老女は大声で笑い出し、しばらく自分のタバコの煙にむせていました。

 

「日本のユーモアを理解したつもりでも、まだまだ分からない事だらけね」と紅茶を飲んだ後、タバコを消しながら老女はいいました。

 

「あなたは勉強をしにきているのだから、部屋は、まあどうでもいいでしょう?私はここに住んでいて、そう遠くなく死ぬの。できればこの部屋で」

「私の語学力が足りないのか、いまいちよくわからないのですが」

「この部屋のどこに洗濯機を置いたら、似合うと思う?そんな場所は、私には見つけられないのよ」

「場所ですか?」

「そう、似合わないのよ。それは仕方ないのよ。
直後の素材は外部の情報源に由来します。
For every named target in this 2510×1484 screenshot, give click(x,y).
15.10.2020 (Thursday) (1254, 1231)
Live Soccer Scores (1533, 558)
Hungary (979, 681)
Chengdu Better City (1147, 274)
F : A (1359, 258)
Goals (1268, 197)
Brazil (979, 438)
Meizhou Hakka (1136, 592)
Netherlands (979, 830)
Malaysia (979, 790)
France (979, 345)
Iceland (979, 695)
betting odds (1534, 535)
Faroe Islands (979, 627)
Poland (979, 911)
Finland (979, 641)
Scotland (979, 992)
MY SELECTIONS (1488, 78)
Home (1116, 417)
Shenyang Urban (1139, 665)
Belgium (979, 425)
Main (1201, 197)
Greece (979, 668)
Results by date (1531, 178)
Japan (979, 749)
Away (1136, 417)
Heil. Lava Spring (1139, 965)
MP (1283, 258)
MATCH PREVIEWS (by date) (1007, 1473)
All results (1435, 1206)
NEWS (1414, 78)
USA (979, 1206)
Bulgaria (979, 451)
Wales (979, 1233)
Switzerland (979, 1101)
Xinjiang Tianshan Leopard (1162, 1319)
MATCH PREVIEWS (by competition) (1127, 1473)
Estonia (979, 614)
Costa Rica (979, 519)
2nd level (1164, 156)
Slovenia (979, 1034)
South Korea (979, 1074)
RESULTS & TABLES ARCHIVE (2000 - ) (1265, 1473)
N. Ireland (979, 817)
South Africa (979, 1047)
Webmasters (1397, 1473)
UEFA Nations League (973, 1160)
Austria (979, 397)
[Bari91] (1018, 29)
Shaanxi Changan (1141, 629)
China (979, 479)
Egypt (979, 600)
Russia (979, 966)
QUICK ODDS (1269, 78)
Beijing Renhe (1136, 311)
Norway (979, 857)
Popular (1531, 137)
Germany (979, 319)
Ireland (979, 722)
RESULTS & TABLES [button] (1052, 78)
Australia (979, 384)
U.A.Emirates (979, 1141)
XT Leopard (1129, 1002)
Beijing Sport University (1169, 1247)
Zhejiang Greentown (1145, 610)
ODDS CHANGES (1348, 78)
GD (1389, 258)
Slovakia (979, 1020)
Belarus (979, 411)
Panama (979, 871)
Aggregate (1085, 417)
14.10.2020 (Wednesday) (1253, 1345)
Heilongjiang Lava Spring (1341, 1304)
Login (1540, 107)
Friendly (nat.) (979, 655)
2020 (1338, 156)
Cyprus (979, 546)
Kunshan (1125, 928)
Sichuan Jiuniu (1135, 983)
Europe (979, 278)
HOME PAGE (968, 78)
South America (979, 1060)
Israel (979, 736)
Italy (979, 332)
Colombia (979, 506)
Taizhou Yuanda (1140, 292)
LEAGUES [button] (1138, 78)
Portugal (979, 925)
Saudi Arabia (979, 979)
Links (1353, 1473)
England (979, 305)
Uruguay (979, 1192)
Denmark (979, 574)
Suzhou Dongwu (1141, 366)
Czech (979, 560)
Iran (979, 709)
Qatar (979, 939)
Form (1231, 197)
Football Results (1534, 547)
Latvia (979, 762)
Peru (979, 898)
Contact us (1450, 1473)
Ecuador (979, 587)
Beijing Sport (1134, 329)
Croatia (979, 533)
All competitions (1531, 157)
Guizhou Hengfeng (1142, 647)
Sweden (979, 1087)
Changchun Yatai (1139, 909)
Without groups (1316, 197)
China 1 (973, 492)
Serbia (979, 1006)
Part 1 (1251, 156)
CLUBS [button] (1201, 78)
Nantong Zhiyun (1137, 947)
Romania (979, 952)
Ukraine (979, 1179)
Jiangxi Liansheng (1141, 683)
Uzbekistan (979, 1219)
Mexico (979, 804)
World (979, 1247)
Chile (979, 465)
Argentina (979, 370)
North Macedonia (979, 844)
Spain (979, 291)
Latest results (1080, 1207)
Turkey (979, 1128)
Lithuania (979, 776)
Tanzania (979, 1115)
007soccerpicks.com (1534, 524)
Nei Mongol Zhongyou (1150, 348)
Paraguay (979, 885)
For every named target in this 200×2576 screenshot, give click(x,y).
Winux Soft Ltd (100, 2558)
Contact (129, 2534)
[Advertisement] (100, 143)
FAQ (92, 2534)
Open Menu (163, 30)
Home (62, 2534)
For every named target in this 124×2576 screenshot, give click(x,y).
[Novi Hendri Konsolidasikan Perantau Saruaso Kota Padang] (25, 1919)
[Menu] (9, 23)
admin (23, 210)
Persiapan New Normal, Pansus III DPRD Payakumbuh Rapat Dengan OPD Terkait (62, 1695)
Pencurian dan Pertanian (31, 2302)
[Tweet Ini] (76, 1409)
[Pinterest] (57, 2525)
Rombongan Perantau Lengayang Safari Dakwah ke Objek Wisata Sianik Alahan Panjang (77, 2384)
狭いから」

 

彼女は大いに納得し、確かにここに洗濯機を置くくらいなら、みぞれの中をコインランドリーまで、洗濯物を抱えて歩く方が賢明な選択かもしれない、と思ったそうです。

 

「ときどき、ニャンが、私のジュエリーをくすねるの。きっと故郷の家族に送っているのね。私は気づいているけれど、そのままにしているわ。多分彼女もそれに気づいている。でもそれでいいのよ。必要なものでもないのだから、役に立つところにいけばいいのよ」

「本当にそれでいいのですか?」

「私もね、ときどき彼女が持っているお菓子を盗むの。気づかれてはいないと思うわ」

 

ニャンが、紅茶の入った新しいポットを持って、注ぎにきました。

 

老女は彼女にウィンクし、新しいタバコに火をつけました。